====== DATASET RECORDS ======

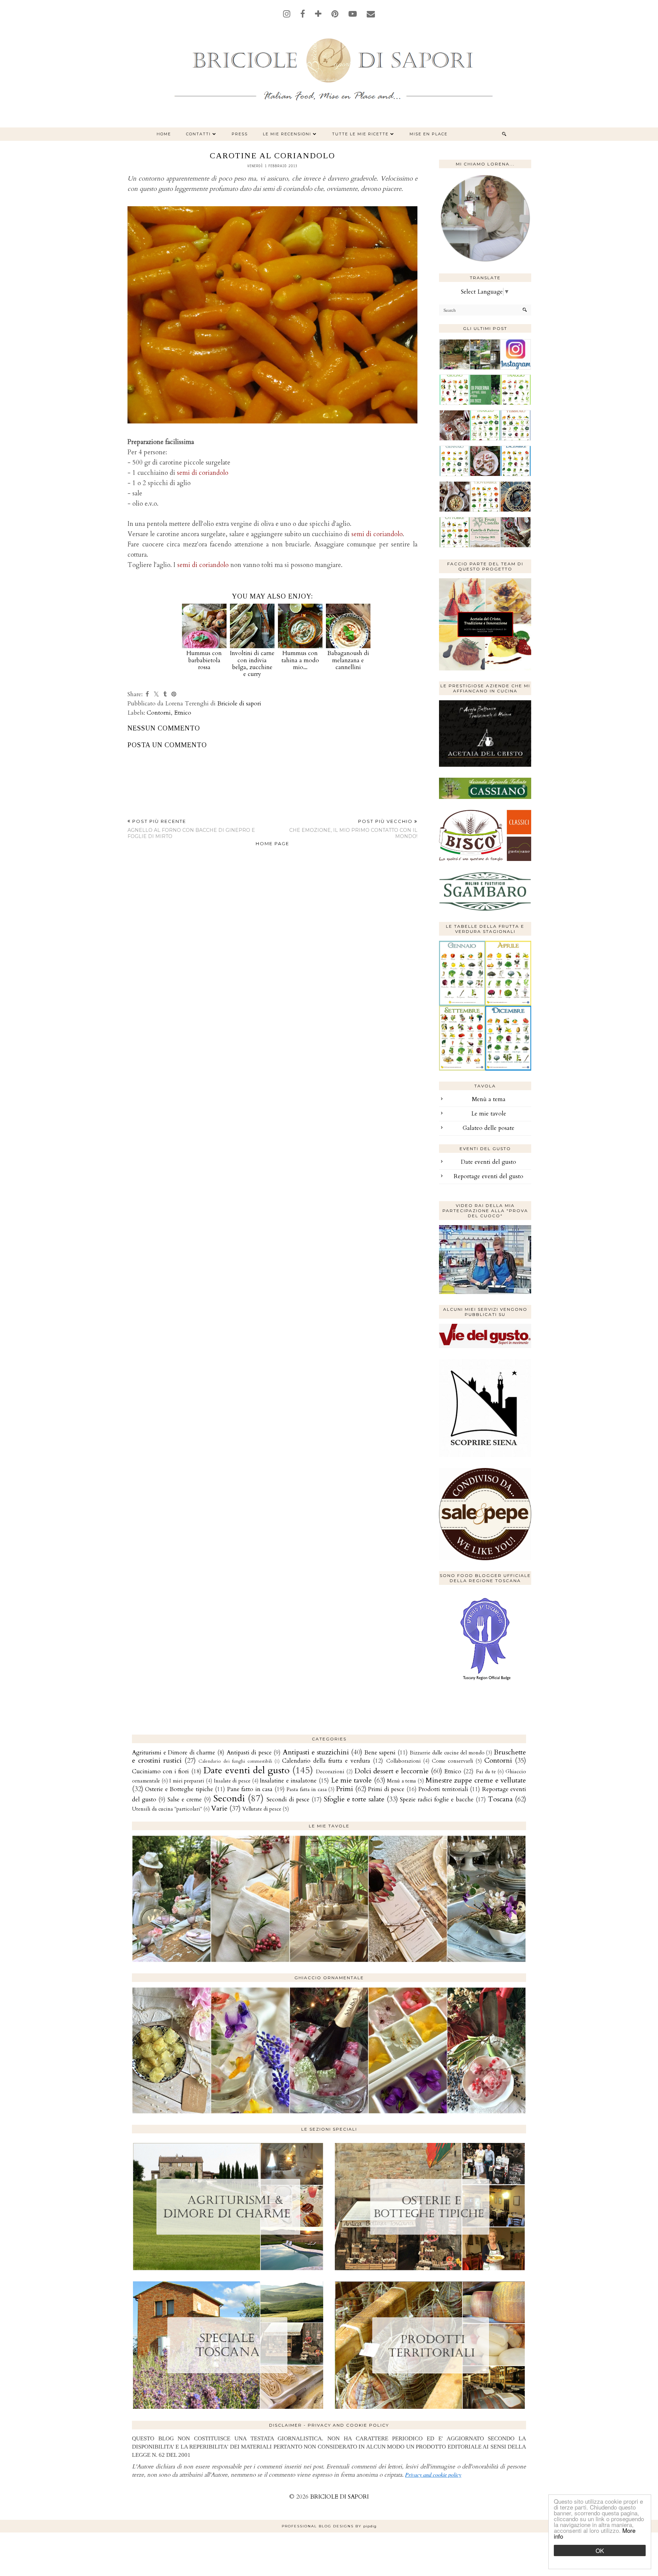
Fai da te (486, 1771)
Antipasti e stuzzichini (316, 1752)
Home (164, 134)
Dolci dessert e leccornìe (391, 1771)
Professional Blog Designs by (329, 2526)
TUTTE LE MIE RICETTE (360, 134)
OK (600, 2550)
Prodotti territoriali (443, 1789)
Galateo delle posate (488, 1128)
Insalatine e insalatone (288, 1781)
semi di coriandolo (202, 472)
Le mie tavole (488, 1114)
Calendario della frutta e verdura (326, 1761)
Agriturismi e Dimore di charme (173, 1753)
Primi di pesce (386, 1789)
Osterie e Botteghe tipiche (179, 1789)
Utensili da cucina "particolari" (167, 1809)
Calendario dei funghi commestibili (235, 1761)
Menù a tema (488, 1099)
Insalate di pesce (232, 1781)
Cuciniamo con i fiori (160, 1771)
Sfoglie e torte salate (354, 1799)
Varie (219, 1808)
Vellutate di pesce (261, 1809)
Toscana (500, 1799)
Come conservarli (452, 1761)
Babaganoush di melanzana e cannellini (348, 660)
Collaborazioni (403, 1761)
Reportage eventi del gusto (488, 1176)
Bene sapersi (380, 1753)
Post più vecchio (353, 828)
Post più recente (191, 828)
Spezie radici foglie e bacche (437, 1799)
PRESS (240, 134)
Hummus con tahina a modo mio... (300, 660)
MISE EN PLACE (429, 134)
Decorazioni (330, 1771)
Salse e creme (185, 1799)
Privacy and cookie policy (433, 2474)
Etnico (182, 713)
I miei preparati (186, 1781)
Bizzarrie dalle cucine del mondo (447, 1753)
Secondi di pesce (288, 1799)
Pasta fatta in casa (307, 1789)
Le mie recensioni (287, 134)
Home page (272, 843)
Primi (344, 1789)
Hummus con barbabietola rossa (204, 660)
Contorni (159, 713)
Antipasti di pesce (249, 1753)
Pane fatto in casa (249, 1789)
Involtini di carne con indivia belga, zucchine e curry (252, 663)
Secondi (229, 1798)
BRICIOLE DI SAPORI (339, 2497)
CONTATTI (198, 134)
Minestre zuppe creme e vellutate (476, 1780)
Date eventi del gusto (488, 1162)
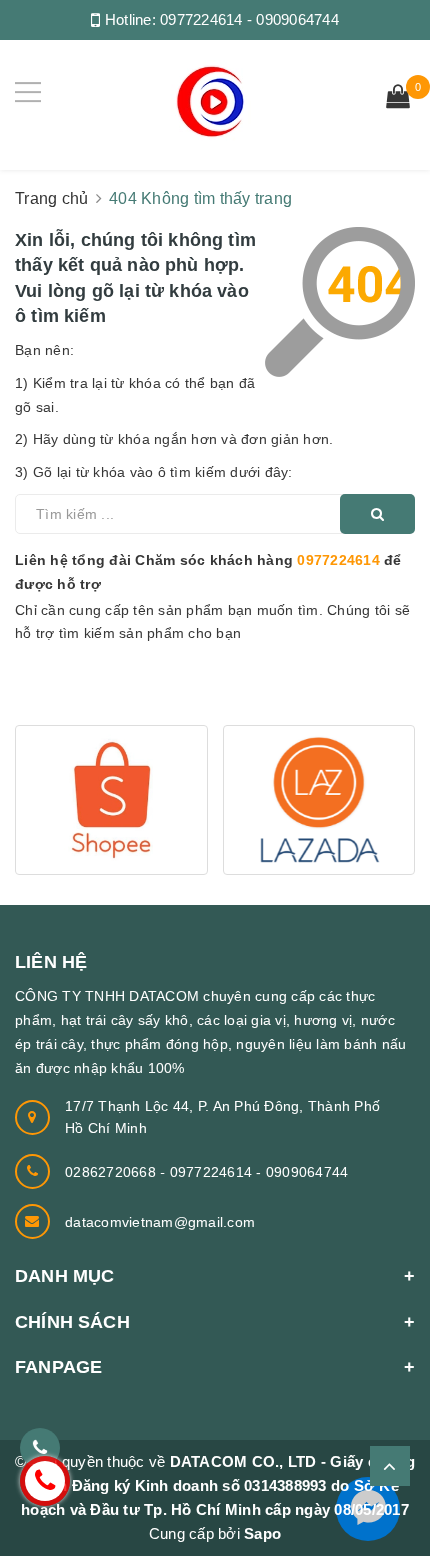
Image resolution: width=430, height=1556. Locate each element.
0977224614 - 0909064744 (249, 19)
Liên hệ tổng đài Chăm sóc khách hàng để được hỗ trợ (208, 572)
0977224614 (338, 560)
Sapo (262, 1533)
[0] (398, 99)
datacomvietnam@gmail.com (160, 1222)
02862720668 (112, 1172)
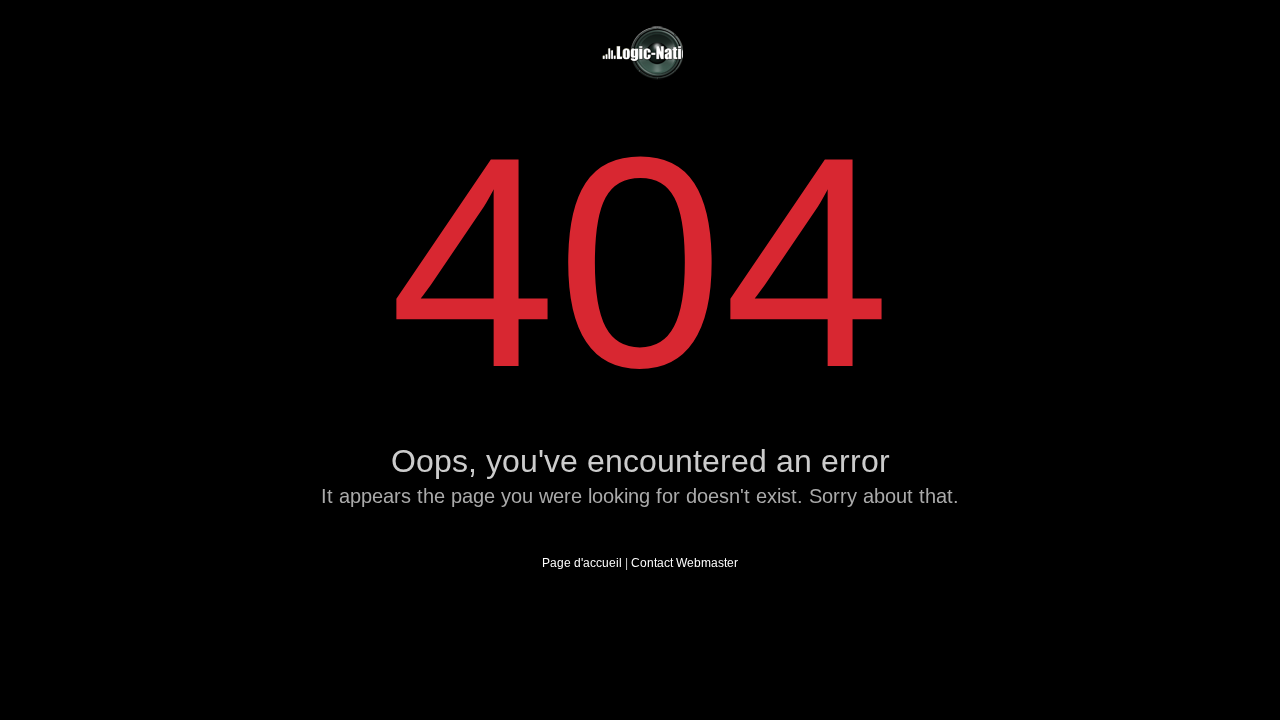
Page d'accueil (582, 563)
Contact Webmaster (684, 563)
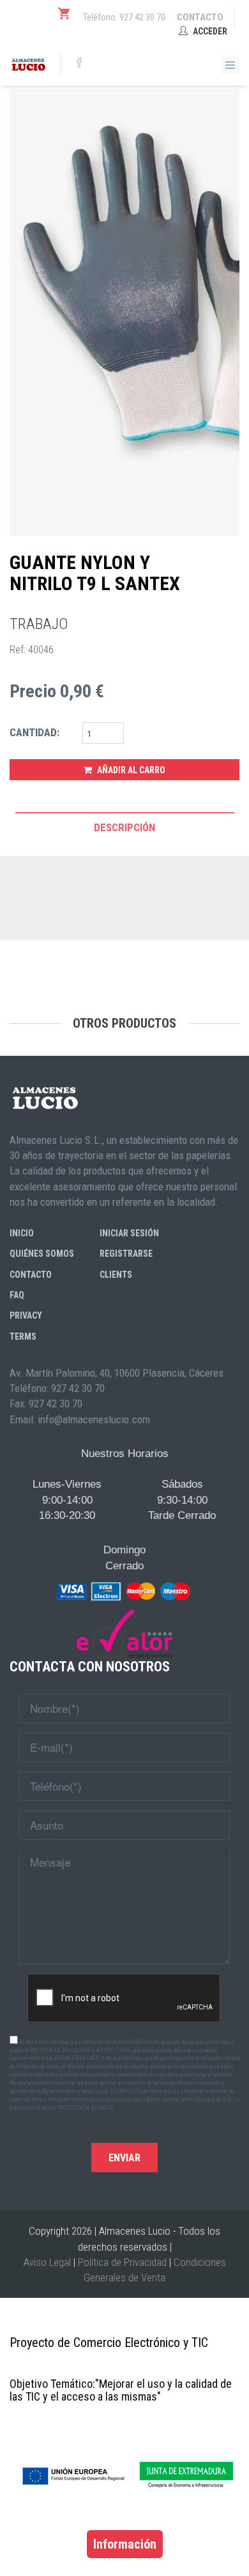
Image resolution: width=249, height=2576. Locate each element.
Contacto (200, 17)
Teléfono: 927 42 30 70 (124, 17)
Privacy (26, 1315)
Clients (116, 1274)
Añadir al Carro (130, 770)
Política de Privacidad (122, 2262)
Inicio (22, 1233)
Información (124, 2544)
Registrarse (126, 1253)
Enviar (124, 2158)
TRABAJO (39, 624)
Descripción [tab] (124, 827)
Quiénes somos (42, 1253)
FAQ (17, 1295)
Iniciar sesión (129, 1233)
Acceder (209, 31)
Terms (23, 1336)
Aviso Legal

======

An exact copy of all the records is required, with the pictures omitted.

Fai da te (486, 1771)
Antipasti e stuzzichini (316, 1752)
Home (164, 134)
Dolci dessert e leccornìe (391, 1771)
Professional Blog Designs by (329, 2526)
TUTTE LE MIE RICETTE (360, 134)
OK (600, 2550)
Prodotti territoriali (443, 1789)
Galateo delle posate (488, 1128)
Insalatine e insalatone (288, 1781)
semi di coriandolo (202, 472)
Le mie tavole (488, 1114)
Calendario della frutta e verdura (326, 1761)
Agriturismi e Dimore di charme (173, 1753)
Primi di pesce (386, 1789)
Osterie e Botteghe tipiche (179, 1789)
Utensili da cucina "particolari" (167, 1809)
Calendario dei funghi commestibili (235, 1761)
Menù a tema (488, 1099)
Insalate di pesce (232, 1781)
Cuciniamo con i fiori (160, 1771)
Sfoglie e torte salate (354, 1799)
Varie (219, 1808)
Vellutate di pesce (261, 1809)
Toscana (500, 1799)
Come conservarli (452, 1761)
Babaganoush di melanzana e cannellini (348, 660)
Collaborazioni (403, 1761)
Reportage eventi del gusto (488, 1176)
Bene sapersi (380, 1753)
Post più vecchio (353, 828)
Post più recente (191, 828)
Spezie radici foglie e bacche (437, 1799)
PRESS (240, 134)
Hummus con tahina a modo mio... (300, 660)
MISE EN PLACE (429, 134)
Decorazioni (330, 1771)
Salse e creme (185, 1799)
Privacy and cookie policy (433, 2474)
Etnico (182, 713)
I miei preparati (186, 1781)
Bizzarrie dalle cucine del mondo (447, 1753)
Secondi di pesce (288, 1799)
Pasta fatta in casa (307, 1789)
Le mie recensioni (287, 134)
Home page (272, 843)
Primi (344, 1789)
Hummus con barbabietola rossa (204, 660)
Contorni (159, 713)
Antipasti di pesce (249, 1753)
Pane fatto in casa (249, 1789)
Involtini di carne con indivia belga, zucchine e curry (252, 663)
Secondi (229, 1798)
BRICIOLE DI SAPORI (339, 2497)
CONTATTI (198, 134)
Minestre zuppe creme e vellutate (476, 1780)
Date eventi del gusto (488, 1162)
Image resolution: width=430, height=1556. Locate each element.
0977224614 - 0909064744 (249, 19)
Liên hệ tổng đài Chăm sóc khách hàng để được hỗ trợ (208, 572)
0977224614 (338, 560)
Sapo (262, 1533)
[0] (398, 99)
datacomvietnam@gmail.com (160, 1222)
02862720668 (112, 1172)
Page d'accueil (582, 563)
Contact Webmaster (684, 563)
Image resolution: width=249, height=2576. Locate each element.
Contacto (200, 17)
Teléfono: 927 42 30 70 (124, 17)
Privacy (26, 1315)
Clients (116, 1274)
Añadir al Carro (130, 770)
Política de Privacidad (122, 2262)
Inicio (22, 1233)
Información (124, 2544)
Registrarse (126, 1253)
Enviar (124, 2158)
TRABAJO (39, 624)
Descripción [tab] (124, 827)
Quiénes somos (42, 1253)
FAQ (17, 1295)
Iniciar sesión (129, 1233)
Acceder (209, 31)
Terms (23, 1336)
Aviso Legal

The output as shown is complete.